I'm doing a proof of concept with Kafka, Spark and jupyter notebooks, and i'm having a weird issue. Im trying to read Avro records in from kafka to pyspark. I'm using the confluent schema registry to get the schema to deserialize the avro messages. After deserializing the avro messages in a spark dataframe the resulting column is empty, without any errors. The column should contain data because when cast to a string some of the avro fields are readable.
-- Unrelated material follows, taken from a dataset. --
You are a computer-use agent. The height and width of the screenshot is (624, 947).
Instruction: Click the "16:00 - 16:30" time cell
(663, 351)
I have also tried to do it on the spark-shell in Scala (without jupyter) I have tried both a docker based spark as well as a standalone install of spark
I followed this SO topic to get the from_avro and to_avro functions: Pyspark 2.4.0, read avro from kafka with read stream - Python
jars = ["kafka-clients-2.0.0.jar", "spark-avro_2.11-2.4.3.jar", "spark-
sql-kafka-0-10_2.11-2.4.3.jar"]
jar_paths = ",".join(["/home/jovyan/work/jars/{}".format(jar) for jar in
jars])
conf = SparkConf()
conf.set("spark.jars", jar_paths)
spark_session = SparkSession \
.builder \
.config(conf=conf)\
.appName("TestStream") \
.getOrCreate()
def from_avro(col, jsonFormatSchema):
sc = SparkContext._active_spark_context
avro = sc._jvm.org.apache.spark.sql.avro
f = getattr(getattr(avro, "package$"), "MODULE$").from_avro
return Column(f(_to_java_column(col), jsonFormatSchema))
def to_avro(col):
sc = SparkContext._active_spark_context
avro = sc._jvm.org.apache.spark.sql.avro
f = getattr(getattr(avro, "package$"), "MODULE$").to_avro
return Column(f(_to_java_column(col)))
schema_registry_url = "http://schema-registry.org"
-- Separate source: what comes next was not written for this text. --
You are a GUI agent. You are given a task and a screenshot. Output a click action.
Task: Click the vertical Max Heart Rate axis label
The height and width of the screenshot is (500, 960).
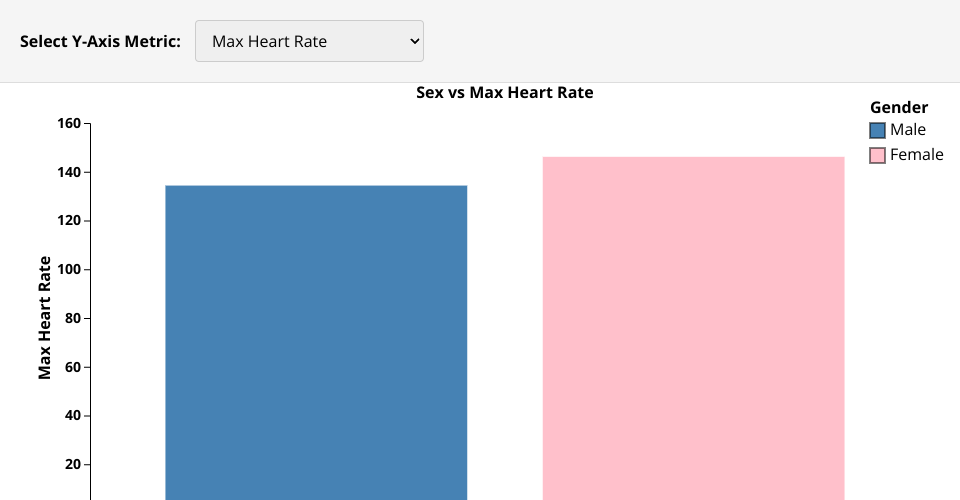(45, 318)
transaction_schema_name = "Transaction"
transaction_schema = requests.get("
{}/subjects/{}/versions/latest/schema".format(schema_registry_url,
transaction_schema_name)).text
raw_df = spark_session.read.format("kafka") \
# SNIP
.option("subscribe", "transaction") \
.option("startingOffsets", "earliest").load()
raw_df = raw_df.limit(1000).cache()
extract_df = raw_df.select(
raw_df["key"].cast("String"),
from_avro(raw_df["value"], transaction_schema).alias("value")
)
# This shows data and fields
raw_df.selectExpr("CAST(key AS STRING)", "CAST(value AS STRING)").show(3, truncate=False)
extract_df.show()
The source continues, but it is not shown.